» **WORK REQUEST**
Provide again, from the entries below, every line from the one containing "Select CheckInAndRefresh from operations list" through the one containing "Given: Click 文档 in the address breadcrumb", exactly as written, and no other line.
*** Opening of DATA PROVIDED ***
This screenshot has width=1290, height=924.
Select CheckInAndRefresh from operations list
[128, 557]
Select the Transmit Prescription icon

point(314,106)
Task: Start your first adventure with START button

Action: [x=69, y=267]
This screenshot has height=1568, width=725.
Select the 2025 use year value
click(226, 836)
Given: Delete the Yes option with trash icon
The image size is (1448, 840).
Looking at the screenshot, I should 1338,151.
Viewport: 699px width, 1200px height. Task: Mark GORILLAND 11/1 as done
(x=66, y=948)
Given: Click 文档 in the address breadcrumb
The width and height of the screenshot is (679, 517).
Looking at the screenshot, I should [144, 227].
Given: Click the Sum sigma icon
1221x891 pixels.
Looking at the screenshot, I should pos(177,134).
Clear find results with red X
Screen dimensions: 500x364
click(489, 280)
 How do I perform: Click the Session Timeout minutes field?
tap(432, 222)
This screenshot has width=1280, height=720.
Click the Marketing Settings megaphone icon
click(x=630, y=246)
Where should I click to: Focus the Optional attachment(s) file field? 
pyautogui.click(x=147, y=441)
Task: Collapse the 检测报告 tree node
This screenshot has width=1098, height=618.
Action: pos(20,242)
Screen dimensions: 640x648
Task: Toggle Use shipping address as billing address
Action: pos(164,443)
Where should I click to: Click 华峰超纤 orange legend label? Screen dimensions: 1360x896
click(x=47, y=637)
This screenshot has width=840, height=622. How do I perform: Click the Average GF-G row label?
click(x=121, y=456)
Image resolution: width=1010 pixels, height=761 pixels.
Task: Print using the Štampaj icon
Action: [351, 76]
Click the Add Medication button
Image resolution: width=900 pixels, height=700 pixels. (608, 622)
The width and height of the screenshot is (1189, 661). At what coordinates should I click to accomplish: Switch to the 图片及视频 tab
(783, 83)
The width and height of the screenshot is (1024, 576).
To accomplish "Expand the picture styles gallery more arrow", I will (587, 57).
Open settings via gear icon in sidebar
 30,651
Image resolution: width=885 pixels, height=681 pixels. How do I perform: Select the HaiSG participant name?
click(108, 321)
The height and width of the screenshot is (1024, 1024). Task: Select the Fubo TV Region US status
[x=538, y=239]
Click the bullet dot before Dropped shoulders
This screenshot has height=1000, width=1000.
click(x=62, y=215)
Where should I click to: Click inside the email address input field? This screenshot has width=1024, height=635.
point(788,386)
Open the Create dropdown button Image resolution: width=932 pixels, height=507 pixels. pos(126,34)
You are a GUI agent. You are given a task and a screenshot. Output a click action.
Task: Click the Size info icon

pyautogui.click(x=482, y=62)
*** Close of DATA PROVIDED ***
» **SOLUTION TO THIS TASK**
Select CheckInAndRefresh from operations list
[128, 557]
Select the Transmit Prescription icon

point(314,106)
Task: Start your first adventure with START button

Action: [x=69, y=267]
This screenshot has height=1568, width=725.
Select the 2025 use year value
click(226, 836)
Given: Delete the Yes option with trash icon
The image size is (1448, 840).
Looking at the screenshot, I should 1338,151.
Viewport: 699px width, 1200px height. Task: Mark GORILLAND 11/1 as done
(x=66, y=948)
Given: Click 文档 in the address breadcrumb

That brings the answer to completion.